## Task prompt
From the entries that follow, extract each line holding the string "computer".

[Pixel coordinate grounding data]
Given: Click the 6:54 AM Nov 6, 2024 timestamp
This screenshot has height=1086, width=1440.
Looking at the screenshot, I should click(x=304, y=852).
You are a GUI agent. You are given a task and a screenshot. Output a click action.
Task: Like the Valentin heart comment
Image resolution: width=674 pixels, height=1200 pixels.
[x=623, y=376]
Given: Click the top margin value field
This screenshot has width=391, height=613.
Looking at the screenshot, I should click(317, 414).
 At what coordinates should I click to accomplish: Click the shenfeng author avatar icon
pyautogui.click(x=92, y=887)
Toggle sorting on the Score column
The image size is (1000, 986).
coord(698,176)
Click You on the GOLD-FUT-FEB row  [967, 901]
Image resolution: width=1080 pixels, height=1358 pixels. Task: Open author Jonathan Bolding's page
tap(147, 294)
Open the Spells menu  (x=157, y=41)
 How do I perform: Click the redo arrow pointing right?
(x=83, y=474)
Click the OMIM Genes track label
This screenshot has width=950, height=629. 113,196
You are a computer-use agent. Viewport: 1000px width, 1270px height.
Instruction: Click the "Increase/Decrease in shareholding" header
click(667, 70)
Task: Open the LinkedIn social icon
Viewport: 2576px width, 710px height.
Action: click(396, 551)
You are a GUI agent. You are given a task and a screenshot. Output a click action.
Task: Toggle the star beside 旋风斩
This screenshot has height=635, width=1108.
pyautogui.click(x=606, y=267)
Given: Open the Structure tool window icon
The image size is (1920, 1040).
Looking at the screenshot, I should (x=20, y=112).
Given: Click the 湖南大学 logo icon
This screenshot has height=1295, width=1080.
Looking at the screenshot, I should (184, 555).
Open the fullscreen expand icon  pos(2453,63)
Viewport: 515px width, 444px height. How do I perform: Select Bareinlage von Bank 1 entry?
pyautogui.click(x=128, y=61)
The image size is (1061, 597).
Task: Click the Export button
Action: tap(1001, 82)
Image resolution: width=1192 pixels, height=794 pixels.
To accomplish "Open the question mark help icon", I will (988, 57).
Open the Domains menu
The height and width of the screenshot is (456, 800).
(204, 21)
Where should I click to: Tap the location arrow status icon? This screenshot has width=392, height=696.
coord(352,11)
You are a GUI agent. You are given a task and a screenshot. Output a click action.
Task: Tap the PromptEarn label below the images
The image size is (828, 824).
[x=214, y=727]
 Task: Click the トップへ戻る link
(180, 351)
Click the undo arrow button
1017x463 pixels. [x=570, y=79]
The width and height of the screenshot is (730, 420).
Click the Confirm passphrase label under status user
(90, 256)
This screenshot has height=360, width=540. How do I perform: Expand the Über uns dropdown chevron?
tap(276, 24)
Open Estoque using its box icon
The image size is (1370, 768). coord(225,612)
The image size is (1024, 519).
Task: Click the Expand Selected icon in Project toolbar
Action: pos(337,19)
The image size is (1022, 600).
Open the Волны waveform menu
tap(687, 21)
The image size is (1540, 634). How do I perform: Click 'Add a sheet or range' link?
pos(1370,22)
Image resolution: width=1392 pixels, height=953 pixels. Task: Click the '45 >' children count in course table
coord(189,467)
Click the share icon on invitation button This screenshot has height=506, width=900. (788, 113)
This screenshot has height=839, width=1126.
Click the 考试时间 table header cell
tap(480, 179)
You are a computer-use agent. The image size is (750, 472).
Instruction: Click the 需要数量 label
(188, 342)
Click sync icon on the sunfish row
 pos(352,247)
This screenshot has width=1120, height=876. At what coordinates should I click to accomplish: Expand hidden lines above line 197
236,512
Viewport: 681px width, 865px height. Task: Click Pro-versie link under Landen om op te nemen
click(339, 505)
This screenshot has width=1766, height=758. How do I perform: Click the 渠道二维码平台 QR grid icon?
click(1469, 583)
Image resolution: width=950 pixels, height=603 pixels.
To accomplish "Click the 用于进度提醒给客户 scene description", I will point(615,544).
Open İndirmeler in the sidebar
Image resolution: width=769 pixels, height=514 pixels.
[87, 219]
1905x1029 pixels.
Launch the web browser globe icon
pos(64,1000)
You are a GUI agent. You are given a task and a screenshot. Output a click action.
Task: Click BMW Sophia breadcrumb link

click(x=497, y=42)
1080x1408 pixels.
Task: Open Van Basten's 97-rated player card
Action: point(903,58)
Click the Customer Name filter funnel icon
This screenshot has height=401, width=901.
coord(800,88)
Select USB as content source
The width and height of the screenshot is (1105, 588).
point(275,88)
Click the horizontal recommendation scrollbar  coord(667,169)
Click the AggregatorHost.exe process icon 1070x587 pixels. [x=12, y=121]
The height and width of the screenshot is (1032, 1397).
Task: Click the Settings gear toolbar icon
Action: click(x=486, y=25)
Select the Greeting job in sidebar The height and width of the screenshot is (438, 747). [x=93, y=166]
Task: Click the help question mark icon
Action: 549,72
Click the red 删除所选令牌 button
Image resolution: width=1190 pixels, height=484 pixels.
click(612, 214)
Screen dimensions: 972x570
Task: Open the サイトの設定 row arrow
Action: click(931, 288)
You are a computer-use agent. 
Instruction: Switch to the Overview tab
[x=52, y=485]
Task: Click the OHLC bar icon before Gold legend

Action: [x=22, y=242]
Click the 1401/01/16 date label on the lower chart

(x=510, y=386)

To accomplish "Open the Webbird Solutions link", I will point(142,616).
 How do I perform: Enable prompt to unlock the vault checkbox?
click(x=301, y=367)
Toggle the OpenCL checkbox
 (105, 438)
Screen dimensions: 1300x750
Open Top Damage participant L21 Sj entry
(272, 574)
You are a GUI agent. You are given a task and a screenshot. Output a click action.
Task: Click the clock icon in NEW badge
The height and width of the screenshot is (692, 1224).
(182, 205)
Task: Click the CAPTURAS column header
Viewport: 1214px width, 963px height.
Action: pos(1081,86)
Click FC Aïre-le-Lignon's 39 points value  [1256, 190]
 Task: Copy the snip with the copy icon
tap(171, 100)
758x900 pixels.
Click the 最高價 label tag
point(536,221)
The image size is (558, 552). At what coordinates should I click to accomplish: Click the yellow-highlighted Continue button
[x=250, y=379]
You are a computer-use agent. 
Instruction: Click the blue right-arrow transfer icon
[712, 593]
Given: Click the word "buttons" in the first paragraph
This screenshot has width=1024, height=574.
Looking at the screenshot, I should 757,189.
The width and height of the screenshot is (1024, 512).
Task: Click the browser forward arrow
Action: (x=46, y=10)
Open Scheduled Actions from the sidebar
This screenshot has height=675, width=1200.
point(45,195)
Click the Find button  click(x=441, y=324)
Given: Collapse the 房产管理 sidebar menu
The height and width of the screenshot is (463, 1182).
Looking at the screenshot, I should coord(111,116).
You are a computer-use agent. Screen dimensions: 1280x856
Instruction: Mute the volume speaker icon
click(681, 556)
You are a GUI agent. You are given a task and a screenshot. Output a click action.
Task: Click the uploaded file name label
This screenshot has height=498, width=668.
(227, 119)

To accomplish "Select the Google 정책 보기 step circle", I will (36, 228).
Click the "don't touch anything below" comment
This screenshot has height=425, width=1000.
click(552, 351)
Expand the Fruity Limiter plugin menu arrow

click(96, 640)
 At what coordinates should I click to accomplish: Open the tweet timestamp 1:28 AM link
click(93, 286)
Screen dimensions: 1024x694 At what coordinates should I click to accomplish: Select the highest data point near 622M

## Written answer
You are a computer-use agent. Viewport: 1000px width, 1270px height.
You are a computer-use agent. The image size is (750, 472).
You are a computer-use agent. 
You are a computer-use agent. 
You are a computer-use agent. Screen dimensions: 1280x856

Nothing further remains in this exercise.